The haloalkane cysteine conjugate CTFC is biotransformed by the enzyme cysteine conjugate -lyase present within the cytoplasm and mitochondria of renal cells (Hayden and Stevens, 1990; Groves, 1991; Groves et al., 1991a, 1993). The entry of this toxicant into the RPT cell is therefore paramount to the production of injury. Our study demonstrates that CTFC uptake is mediated by both the neutral amino acid and organic anion transport pathways in the apical and basolateral membranes within the intact RPT cell. Any CTFC present in the systemic circulation may access the RPT by glomerular filtration and/or the peritubular capillaries in vivo to result in luminal or peritubular exposure. These pathways may also serve as avenues for the efflux of CTFC. However, further studies are required to understand the role of these pathways in the overall influx, efflux, and intracellular accumulation of CTFC within the RPT cell, as well as the role other pathways may play in transport.

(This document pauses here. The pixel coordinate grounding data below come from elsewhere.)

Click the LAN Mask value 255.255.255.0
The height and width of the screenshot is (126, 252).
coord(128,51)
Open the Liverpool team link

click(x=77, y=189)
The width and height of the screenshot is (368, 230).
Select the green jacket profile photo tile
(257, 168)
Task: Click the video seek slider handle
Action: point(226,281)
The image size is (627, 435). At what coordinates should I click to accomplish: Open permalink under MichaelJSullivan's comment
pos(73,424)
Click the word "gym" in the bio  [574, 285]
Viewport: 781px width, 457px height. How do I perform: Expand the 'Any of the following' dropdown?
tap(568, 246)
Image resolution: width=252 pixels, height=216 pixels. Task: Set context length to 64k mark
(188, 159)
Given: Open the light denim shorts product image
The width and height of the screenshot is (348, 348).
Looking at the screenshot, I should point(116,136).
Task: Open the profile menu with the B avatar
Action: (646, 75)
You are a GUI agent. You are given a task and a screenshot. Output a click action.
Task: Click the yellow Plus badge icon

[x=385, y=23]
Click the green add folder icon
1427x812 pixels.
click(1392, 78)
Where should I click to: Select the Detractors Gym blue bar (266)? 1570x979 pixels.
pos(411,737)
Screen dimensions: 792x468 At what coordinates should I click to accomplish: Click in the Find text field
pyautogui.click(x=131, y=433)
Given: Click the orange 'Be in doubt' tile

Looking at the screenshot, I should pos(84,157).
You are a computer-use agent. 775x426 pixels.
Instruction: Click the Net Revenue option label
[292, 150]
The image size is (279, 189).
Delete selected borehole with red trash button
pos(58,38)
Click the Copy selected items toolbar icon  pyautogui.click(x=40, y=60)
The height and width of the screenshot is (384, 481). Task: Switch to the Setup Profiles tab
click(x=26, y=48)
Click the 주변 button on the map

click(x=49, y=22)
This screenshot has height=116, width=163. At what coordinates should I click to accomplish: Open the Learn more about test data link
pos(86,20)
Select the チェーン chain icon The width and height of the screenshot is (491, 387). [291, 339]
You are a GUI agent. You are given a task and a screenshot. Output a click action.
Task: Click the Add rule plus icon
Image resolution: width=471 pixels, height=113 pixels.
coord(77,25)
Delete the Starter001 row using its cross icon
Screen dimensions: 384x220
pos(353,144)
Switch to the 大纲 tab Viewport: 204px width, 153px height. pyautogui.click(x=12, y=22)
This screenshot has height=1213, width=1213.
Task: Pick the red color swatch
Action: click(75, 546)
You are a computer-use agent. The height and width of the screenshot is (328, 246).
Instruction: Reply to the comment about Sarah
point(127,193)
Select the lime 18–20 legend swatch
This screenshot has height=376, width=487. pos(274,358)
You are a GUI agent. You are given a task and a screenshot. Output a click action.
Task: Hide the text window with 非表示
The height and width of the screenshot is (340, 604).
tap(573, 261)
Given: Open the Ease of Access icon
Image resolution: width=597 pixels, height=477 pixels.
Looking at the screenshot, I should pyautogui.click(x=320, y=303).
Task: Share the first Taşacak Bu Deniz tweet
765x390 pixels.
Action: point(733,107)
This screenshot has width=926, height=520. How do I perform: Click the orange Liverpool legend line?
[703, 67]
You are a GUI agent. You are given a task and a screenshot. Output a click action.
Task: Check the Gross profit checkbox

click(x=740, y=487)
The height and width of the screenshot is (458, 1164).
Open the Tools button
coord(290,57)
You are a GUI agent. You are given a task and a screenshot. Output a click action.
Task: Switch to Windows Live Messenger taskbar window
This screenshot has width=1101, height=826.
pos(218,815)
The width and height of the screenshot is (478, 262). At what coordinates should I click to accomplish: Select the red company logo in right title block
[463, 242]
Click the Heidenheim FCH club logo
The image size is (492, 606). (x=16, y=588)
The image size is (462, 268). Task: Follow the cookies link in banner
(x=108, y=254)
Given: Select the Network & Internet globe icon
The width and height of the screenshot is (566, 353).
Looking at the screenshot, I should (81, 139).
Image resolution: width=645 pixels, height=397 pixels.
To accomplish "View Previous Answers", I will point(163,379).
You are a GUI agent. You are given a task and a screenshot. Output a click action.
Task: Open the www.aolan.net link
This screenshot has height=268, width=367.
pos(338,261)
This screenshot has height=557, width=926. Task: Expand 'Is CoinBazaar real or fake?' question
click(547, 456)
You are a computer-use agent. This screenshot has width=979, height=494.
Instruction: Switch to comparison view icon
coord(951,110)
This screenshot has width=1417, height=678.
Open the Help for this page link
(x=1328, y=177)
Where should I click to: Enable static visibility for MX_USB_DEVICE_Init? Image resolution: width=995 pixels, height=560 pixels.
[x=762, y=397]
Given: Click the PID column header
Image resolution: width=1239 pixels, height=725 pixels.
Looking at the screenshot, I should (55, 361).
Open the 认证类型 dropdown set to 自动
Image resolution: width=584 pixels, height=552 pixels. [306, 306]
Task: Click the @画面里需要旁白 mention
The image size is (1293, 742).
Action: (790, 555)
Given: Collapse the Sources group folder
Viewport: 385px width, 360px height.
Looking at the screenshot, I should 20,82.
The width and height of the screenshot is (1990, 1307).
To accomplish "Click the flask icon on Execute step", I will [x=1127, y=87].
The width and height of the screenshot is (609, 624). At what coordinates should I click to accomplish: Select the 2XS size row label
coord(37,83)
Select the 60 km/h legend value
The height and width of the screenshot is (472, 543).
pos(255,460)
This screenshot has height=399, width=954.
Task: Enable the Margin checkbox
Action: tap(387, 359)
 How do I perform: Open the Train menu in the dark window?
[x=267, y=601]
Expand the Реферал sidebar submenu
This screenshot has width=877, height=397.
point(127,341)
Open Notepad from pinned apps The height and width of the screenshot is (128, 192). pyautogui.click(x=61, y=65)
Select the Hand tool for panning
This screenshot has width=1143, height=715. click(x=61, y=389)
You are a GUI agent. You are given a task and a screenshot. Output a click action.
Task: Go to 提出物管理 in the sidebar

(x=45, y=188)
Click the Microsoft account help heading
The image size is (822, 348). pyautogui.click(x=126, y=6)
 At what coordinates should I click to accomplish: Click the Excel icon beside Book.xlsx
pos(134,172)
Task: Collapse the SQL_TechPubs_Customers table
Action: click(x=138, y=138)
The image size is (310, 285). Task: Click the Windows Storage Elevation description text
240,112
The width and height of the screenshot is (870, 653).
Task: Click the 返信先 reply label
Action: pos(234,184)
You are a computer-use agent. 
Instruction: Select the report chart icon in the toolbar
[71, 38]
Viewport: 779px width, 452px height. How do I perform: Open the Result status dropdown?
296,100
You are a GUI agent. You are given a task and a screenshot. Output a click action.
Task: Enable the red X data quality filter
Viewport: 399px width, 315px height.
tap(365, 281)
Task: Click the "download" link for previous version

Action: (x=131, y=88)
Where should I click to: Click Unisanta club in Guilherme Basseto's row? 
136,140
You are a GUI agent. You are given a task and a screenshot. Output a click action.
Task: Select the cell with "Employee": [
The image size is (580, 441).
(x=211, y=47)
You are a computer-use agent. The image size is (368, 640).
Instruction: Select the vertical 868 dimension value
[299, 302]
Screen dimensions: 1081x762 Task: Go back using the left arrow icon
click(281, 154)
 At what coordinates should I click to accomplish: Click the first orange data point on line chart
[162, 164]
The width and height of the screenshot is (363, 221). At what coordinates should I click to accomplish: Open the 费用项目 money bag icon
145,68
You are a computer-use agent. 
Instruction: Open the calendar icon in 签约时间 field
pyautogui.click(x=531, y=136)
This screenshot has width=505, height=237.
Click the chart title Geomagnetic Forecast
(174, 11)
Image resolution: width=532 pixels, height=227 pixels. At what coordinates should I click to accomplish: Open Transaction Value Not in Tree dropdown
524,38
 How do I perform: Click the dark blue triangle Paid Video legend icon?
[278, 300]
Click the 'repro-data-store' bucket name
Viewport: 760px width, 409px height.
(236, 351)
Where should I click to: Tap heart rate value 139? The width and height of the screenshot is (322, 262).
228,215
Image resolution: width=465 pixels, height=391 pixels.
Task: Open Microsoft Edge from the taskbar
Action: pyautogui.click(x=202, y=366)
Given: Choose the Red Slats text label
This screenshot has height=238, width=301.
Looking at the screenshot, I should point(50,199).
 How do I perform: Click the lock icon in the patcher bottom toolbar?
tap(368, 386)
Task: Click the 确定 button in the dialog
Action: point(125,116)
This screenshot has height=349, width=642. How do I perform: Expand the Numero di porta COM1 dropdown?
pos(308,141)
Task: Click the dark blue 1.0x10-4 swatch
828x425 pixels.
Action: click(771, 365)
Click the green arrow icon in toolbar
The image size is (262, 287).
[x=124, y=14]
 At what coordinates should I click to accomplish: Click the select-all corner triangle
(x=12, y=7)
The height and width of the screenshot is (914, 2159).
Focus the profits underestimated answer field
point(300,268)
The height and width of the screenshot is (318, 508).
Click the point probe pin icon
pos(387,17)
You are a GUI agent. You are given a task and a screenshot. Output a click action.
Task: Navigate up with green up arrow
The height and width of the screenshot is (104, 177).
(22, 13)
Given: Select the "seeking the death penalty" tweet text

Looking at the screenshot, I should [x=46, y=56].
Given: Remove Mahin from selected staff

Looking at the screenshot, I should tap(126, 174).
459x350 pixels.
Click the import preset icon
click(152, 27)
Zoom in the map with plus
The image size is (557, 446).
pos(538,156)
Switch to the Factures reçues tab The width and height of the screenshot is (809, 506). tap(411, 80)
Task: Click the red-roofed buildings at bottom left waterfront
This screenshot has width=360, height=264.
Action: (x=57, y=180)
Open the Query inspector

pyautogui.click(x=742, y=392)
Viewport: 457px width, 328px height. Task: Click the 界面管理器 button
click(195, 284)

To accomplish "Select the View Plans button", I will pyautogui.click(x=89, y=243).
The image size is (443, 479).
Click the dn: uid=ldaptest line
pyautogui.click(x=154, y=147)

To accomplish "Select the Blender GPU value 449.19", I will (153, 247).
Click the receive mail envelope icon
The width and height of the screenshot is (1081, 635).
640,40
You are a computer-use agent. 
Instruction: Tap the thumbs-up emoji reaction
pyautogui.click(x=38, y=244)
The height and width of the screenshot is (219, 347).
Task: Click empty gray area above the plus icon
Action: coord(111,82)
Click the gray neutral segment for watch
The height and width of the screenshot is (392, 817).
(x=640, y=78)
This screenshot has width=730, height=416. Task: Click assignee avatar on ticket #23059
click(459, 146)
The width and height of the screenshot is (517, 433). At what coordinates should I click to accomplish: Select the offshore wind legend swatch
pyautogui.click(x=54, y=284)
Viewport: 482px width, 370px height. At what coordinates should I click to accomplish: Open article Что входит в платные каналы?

These data illustrate the usage of primary cultures grown on permeable supports to examine within one model system the interaction and transport of nephrotoxic cysteine conjugates with transport pathways in the apical and basolateral membrane of the RPT cell. The neutral amino acid transport pathway in the luminal membrane and the organic anion transporter in the basolateral membrane both appear to play a role in CTFC transport. These pathways may be critical to the entrance of cysteine conjugates to the renal cell and should be considered a prime site at which to concentrate efforts directed at the establishment of therapeutic protocols to prevent toxicity.